As I started up the sprint hill I checked my cadence - 80. I shifted down once more. 88. I shifted down again. I saw 90-something and BAM I was going.

I did two downstrokes with one foot before I instinctively slammed the shifter, doing another hard surge. I think three downstrokes went by before I shifted again, and I did another surge.

That's about when my head started really pounding, the lactic acid suddenly overflowed, and my legs started to wither. I hoped that maybe I had another surge in my legs, shifted up once more, and essentially fell flat on my face.

I sat down, put the bike in the 39x21, and tried to catch my breath.

When I got home I checked what happened in that little effort.

First off, it took all of 11 seconds to totally and completely fry me for the next few minutes.

Second, somehow I managed to keep my cadence such that each time I surged, I did so at 95 rpm or so. I accelerated up to about 100-105 rpms in each gear, shifted, and found myself at about 95 rpms. I shifted one gear at a time, one tooth at a time. I'm pretty sure I started in the (53 x) 15T, ending in the 12T.

Third, each of the efforts were within 100 watts of each other. Well, each of the first three. The fourth dropped off by about 25%, putting in the realm of "not really a sprint". My speed didn't drop but I wasn't going to accelerate anymore.

Fourth, my ski slope graph suddenly had a little area for skiiers to wait in line. A jagged area, yes, but an area.

So what's this mean to you?

Analyze your jump, analyze your sprint. If you know what your legs like to do, you can try and adjust the situation so that your legs are happy.

Figure out at which rpm you jump best. The jump is a vicious pedal stroke, meant to do everything possible to accelerate the bike forward. If your pedal stroke was a car, your jump would be a Top Fuel Dragster. If you don't have a downloadable cyclocomputer (SRM, PowerTap, Garmin, etc), do jumps from different rpms and figure out at which rpms you felt good. The original forum post person did just that in an effort to narrow her cadence range for her jump, but she due to limitations in equipment she simply noted rpms and how it felt for each rpm range.

Figure out at which rpm you can sustain your 5 second or 10 second power. This is different from your jump - it's a smoother, sustainable effort. To use the car analogy, your sprint is more like a Land Speed car. I didn't do any experimenting with that today because there was no way I would be able to sustain any kind of effort. However, since that power is much lower than the jump power, I'm guessing that the rpm will be a bit higher than the jump rpm.

Write things down (which is a good thing in general). Make notes after rides (or even during them if you're on a trainer).

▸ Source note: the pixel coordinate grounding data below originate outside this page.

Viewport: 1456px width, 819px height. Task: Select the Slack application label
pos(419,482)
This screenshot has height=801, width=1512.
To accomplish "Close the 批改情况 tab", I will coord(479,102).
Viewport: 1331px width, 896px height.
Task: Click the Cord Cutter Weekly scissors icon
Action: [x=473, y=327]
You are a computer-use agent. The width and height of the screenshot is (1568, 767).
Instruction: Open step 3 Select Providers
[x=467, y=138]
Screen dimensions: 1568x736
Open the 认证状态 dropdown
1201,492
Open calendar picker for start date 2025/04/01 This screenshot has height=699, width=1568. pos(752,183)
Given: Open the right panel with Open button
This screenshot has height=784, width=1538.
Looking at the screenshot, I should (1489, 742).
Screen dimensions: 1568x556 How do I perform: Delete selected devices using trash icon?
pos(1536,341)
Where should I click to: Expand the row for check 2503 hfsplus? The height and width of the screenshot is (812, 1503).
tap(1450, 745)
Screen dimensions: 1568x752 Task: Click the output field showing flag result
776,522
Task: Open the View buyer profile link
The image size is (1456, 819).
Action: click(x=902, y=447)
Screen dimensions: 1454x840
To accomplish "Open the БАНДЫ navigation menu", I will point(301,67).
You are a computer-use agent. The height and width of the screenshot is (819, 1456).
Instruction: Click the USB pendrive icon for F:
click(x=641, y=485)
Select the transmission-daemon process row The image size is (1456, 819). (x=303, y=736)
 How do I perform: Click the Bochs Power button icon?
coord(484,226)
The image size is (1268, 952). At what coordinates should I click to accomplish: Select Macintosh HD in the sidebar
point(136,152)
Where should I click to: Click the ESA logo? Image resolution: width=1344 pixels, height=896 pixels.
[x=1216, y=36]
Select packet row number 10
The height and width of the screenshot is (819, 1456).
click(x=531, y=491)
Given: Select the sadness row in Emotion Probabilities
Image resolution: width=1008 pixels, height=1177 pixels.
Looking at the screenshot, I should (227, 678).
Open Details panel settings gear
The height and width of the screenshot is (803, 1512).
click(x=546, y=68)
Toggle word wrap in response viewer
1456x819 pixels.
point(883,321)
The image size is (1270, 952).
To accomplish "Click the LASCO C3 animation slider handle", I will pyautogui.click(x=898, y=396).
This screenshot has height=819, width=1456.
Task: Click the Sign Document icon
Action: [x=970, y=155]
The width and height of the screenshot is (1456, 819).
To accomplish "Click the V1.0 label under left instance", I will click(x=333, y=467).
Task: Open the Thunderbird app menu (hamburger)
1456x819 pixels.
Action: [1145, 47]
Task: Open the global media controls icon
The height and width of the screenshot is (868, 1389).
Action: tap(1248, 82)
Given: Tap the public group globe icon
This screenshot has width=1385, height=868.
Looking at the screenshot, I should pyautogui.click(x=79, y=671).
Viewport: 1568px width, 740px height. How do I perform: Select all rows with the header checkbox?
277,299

Jot down things like gearing (jump gear and ending gear), cadence (if you can get that), and ending speed (look down just after you finished sprinting). Ultimately you can calculate your cadence based on speed and gearing. If you have a cyclocomputer that records max cadence (as well as speed), you can reset the computer before each sprint. This way you'll have the data for that short period of time.

Remember trainers don't allow the bike to rock (with a couple exceptions) so your power and your form will be a bit mutated.

It's only mid-February, but we're approaching the race season fast. Working on your sprint in a logical, calculated way can pay dividends when the warmer weather finally hits.